Travail demandé:
**1.** D’après le texte sur le centre de formation libs, combien de jeunes terminent leur cursus avec succès chaque année ?
**2.** Pour chaque affirmation, répondez par oui ou par non selon qu’elle concorde ou non avec le texte sur le centre de formation libs, puis citez les mots du texte qui tranchent. (a) L’entreprise porte le nom d’ABB depuis 1996. (b) libs forme ses apprentis sur quatre sites. (c) La formation des apprentis s’étend sur trois ans.

Texte à lire:
■ ■ ■ ■ ■

Un centre de formation qui investit dans l’avenir
Le réseau de centres de formation transmet aux jeunes le bagage nécessaire pour un métier technique ainsi que des valeurs et repères pour la vie hors des ateliers et bureaux.
En 1891, Brown, Boveri & Cie. (BBC) a démarré ses activités à Baden, dans le canton d’Argovie, pour devenir en quelques années un fabricant de machines et de turbines de premier plan à l’échelle mondiale. L’entreprise a aussi participé dans une large mesure à l’électrification de la planète. Le succès de cette entreprise, qui s’appelle ABB depuis 1988, est intact. Celui-ci se fonde notamment sur un art de l’ingénierie poussé, mais se caractérise aussi par la volonté d’embaucher des jeunes et de former la relève. Baden est ainsi devenue un pôle industriel de même qu’un centre de transfert de connaissances et de savoir-faire techniques. Un nouveau chapitre s’est ouvert en 1996 lorsqu’ABB a créé un réseau de centres de formation (Verein Lerhzentren, qui est devenu ensuite Industrielle Berufslehren Schweiz, libs), un des premiers réseaux de formation de l’économie privée à l’échelle nationale. À partir de là, d’autres entreprises ont confié leurs apprentis au centre libs et à ses experts, où ils bénéficient des infrastructures mises en place pendant des décennies et de l’expérience accumulée.
Une statue d’Albert Einstein plongé dans ses réflexions symbolise la curiosité et la volonté de toujours continuer à apprendre.
Objectif de formation : entrepreneur, un état d'esprit
Aujourd’hui, libs forme des apprentis, sur quatre sites, pour ses quatre membres principaux et plus de 80 entreprises membres de l’industrie des machines, des équipements électriques et des métaux (MEM). Le centre génère un chiffre d’affaires avoisinant 35 millions de francs. Quelque 1100 jeunes effectuent une formation sur quatre ans et 300 d’entre eux achèvent chaque année leur cursus avec succès, c’est-à-dire avec un Certificat fédéral de capacité en poche. Le centre organise les formations de A à Z de manière autonome. Dans la plupart des cas, ce sont également les maîtres de formation qui décident quelle entreprise et quel domaine d’activité convient le mieux à un jeune au terme de sa formation. Il faut ajouter à cela que, chaque année, 500 apprentis environ sont envoyés dans ces centres par des sociétés non membres pour suivre des cours spécifiques. Les entreprises font cela généralement quand elles ne disposent pas des équipements nécessaires ou du savoir-faire technique.
Le centre et son directeur Ingo Fritschi sont mus par une vision. Ils ne souhaitent pas que les apprentis se contentent de devenir des maîtres dans leur domaine. Ils aspirent à transmettre l’état d’esprit de l’entrepreneur. « Un entrepreneur est une personne qui évolue et fait évoluer son environnement en permanence. Au terme de ses quatre années d’apprentissage, il ne se dit pas qu’il a terminé, mais il est profondément convaincu qu’il continuera d’évoluer tout au long de la vie. Peu importe que la personne retourne sur les bancs d'école ou qu’elle perfectionne son art pendant des années jusqu’à l’excellence. Avec nos membres et partenaires, nous sommes un précieux pilier de la société de demain », déclare Ingo Fritschi.

■ ■ ■ ■ ■

Données fournies:

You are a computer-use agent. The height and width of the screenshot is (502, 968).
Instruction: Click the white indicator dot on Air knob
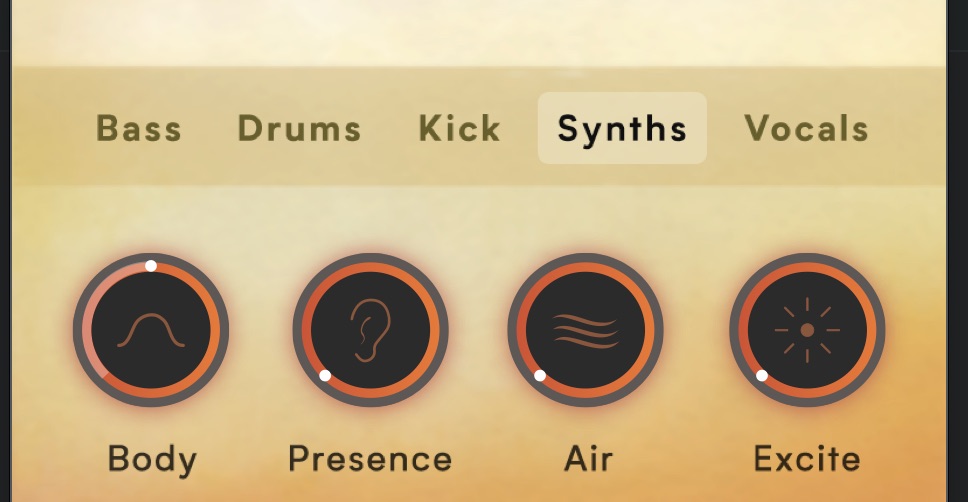(x=540, y=375)
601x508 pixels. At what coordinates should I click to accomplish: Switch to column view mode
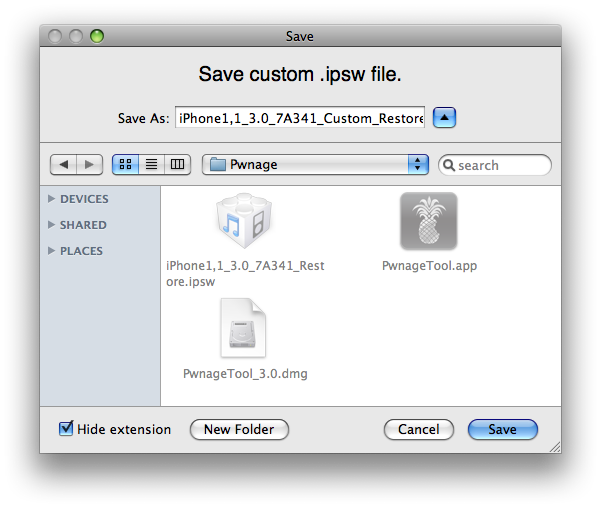177,165
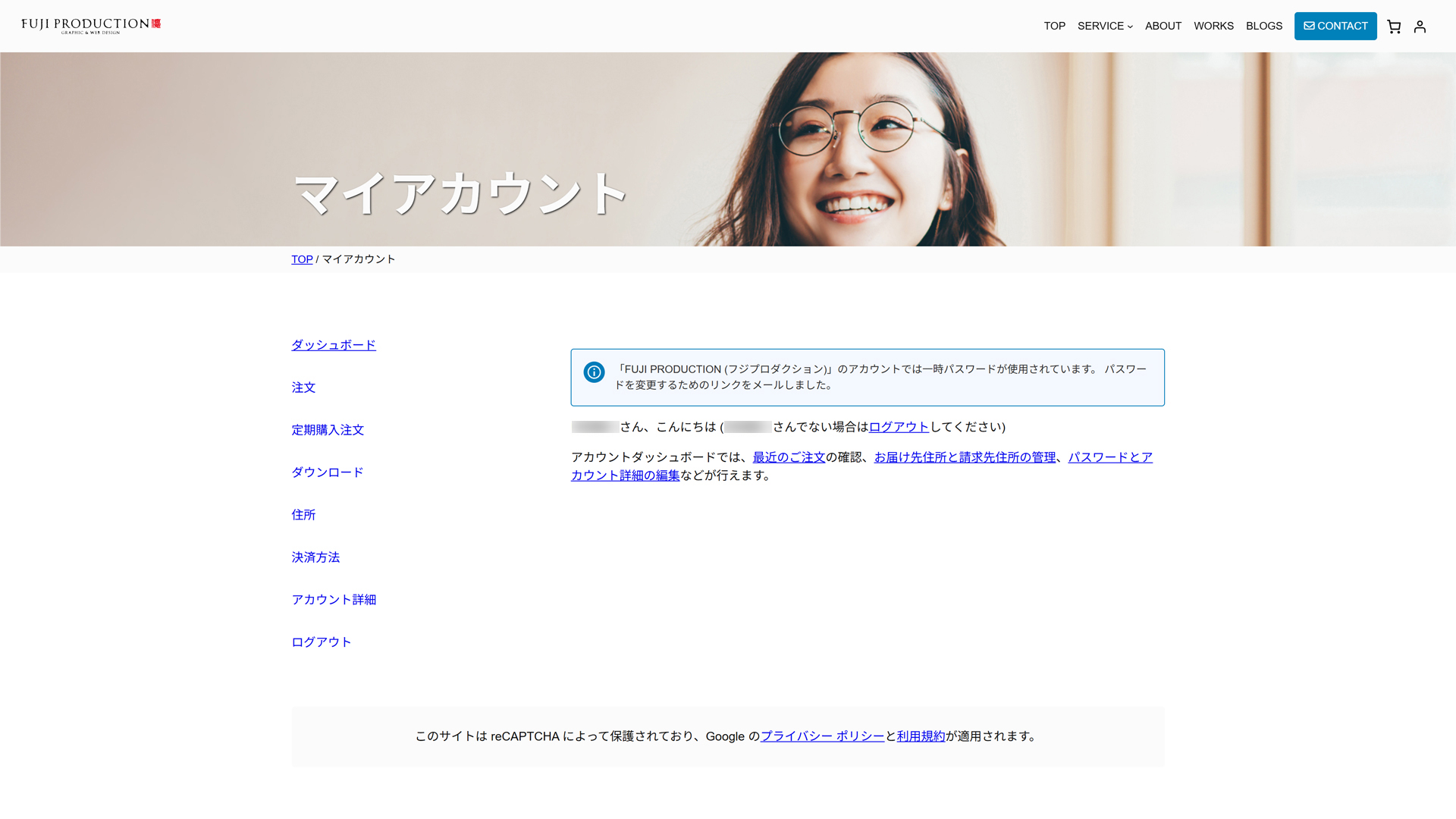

■ ■ ■ ■ ■

Tâches résolues:
**1.** 300 jeunes par an, avec un Certificat fédéral de capacité en poche.

**2.**
(a) Non : « qui s’appelle ABB depuis 1988 ».
(b) Oui : « libs forme des apprentis, sur quatre sites ».
(c) Non : « Quelque 1100 jeunes effectuent une formation sur quatre ans ».